-- start of Data section --
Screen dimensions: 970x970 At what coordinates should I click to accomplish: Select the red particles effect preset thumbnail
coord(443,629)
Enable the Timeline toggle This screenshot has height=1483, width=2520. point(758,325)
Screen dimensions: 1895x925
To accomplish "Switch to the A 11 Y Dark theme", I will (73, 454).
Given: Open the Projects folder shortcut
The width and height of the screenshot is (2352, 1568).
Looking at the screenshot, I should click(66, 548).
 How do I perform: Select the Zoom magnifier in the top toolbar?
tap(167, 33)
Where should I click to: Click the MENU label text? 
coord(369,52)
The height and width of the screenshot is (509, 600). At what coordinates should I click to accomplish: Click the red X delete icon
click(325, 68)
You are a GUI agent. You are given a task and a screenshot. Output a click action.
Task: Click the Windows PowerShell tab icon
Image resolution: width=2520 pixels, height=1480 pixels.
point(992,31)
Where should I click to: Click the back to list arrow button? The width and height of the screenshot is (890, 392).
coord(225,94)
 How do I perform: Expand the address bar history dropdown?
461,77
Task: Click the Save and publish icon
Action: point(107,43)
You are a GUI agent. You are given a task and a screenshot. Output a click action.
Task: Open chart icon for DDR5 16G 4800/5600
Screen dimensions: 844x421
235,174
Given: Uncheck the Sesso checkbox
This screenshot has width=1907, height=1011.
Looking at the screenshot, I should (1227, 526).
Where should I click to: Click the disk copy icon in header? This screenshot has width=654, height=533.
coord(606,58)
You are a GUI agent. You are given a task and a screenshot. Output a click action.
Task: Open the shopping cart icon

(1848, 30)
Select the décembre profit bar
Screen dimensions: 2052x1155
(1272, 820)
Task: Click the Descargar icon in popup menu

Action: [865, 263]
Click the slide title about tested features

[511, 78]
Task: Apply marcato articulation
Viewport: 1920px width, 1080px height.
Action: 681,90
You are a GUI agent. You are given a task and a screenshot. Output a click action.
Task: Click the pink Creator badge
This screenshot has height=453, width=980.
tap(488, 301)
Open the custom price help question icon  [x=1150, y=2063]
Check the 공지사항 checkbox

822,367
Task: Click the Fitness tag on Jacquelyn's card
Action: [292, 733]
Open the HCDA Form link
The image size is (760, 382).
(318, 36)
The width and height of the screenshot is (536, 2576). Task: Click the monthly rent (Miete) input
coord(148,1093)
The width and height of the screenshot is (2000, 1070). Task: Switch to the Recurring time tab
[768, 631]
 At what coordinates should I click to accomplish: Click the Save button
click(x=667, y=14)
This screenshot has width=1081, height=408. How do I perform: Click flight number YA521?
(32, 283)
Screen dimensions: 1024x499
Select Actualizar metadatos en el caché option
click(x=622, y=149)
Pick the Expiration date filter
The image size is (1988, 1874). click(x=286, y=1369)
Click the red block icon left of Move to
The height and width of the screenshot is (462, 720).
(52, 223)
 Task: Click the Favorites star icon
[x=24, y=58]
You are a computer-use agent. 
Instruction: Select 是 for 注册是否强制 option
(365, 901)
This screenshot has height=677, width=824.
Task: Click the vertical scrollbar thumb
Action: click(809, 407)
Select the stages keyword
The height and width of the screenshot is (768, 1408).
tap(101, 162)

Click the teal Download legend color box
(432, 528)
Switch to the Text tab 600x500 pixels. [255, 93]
-- end of Data section --
### Stated problem
Can you echo all of the items above back verbatim, every line unchanged and in the same order?

### Task solution
Screen dimensions: 970x970 At what coordinates should I click to accomplish: Select the red particles effect preset thumbnail
coord(443,629)
Enable the Timeline toggle This screenshot has height=1483, width=2520. point(758,325)
Screen dimensions: 1895x925
To accomplish "Switch to the A 11 Y Dark theme", I will (73, 454).
Given: Open the Projects folder shortcut
The width and height of the screenshot is (2352, 1568).
Looking at the screenshot, I should click(66, 548).
 How do I perform: Select the Zoom magnifier in the top toolbar?
tap(167, 33)
Where should I click to: Click the MENU label text? 
coord(369,52)
The height and width of the screenshot is (509, 600). At what coordinates should I click to accomplish: Click the red X delete icon
click(325, 68)
You are a GUI agent. You are given a task and a screenshot. Output a click action.
Task: Click the Windows PowerShell tab icon
Image resolution: width=2520 pixels, height=1480 pixels.
point(992,31)
Where should I click to: Click the back to list arrow button? The width and height of the screenshot is (890, 392).
coord(225,94)
 How do I perform: Expand the address bar history dropdown?
461,77
Task: Click the Save and publish icon
Action: point(107,43)
You are a GUI agent. You are given a task and a screenshot. Output a click action.
Task: Open chart icon for DDR5 16G 4800/5600
Screen dimensions: 844x421
235,174
Given: Uncheck the Sesso checkbox
This screenshot has width=1907, height=1011.
Looking at the screenshot, I should (1227, 526).
Where should I click to: Click the disk copy icon in header? This screenshot has width=654, height=533.
coord(606,58)
You are a GUI agent. You are given a task and a screenshot. Output a click action.
Task: Open the shopping cart icon

(1848, 30)
Select the décembre profit bar
Screen dimensions: 2052x1155
(1272, 820)
Task: Click the Descargar icon in popup menu

Action: [865, 263]
Click the slide title about tested features

[511, 78]
Task: Apply marcato articulation
Viewport: 1920px width, 1080px height.
Action: 681,90
You are a GUI agent. You are given a task and a screenshot. Output a click action.
Task: Click the pink Creator badge
This screenshot has height=453, width=980.
tap(488, 301)
Open the custom price help question icon  [x=1150, y=2063]
Check the 공지사항 checkbox

822,367
Task: Click the Fitness tag on Jacquelyn's card
Action: [292, 733]
Open the HCDA Form link
The image size is (760, 382).
(318, 36)
The width and height of the screenshot is (536, 2576). Task: Click the monthly rent (Miete) input
coord(148,1093)
The width and height of the screenshot is (2000, 1070). Task: Switch to the Recurring time tab
[768, 631]
 At what coordinates should I click to accomplish: Click the Save button
click(x=667, y=14)
This screenshot has width=1081, height=408. How do I perform: Click flight number YA521?
(32, 283)
Screen dimensions: 1024x499
Select Actualizar metadatos en el caché option
click(x=622, y=149)
Pick the Expiration date filter
The image size is (1988, 1874). click(x=286, y=1369)
Click the red block icon left of Move to
The height and width of the screenshot is (462, 720).
(52, 223)
 Task: Click the Favorites star icon
[x=24, y=58]
You are a computer-use agent. 
Instruction: Select 是 for 注册是否强制 option
(365, 901)
This screenshot has height=677, width=824.
Task: Click the vertical scrollbar thumb
Action: click(809, 407)
Select the stages keyword
The height and width of the screenshot is (768, 1408).
tap(101, 162)

Click the teal Download legend color box
(432, 528)
Switch to the Text tab 600x500 pixels. [255, 93]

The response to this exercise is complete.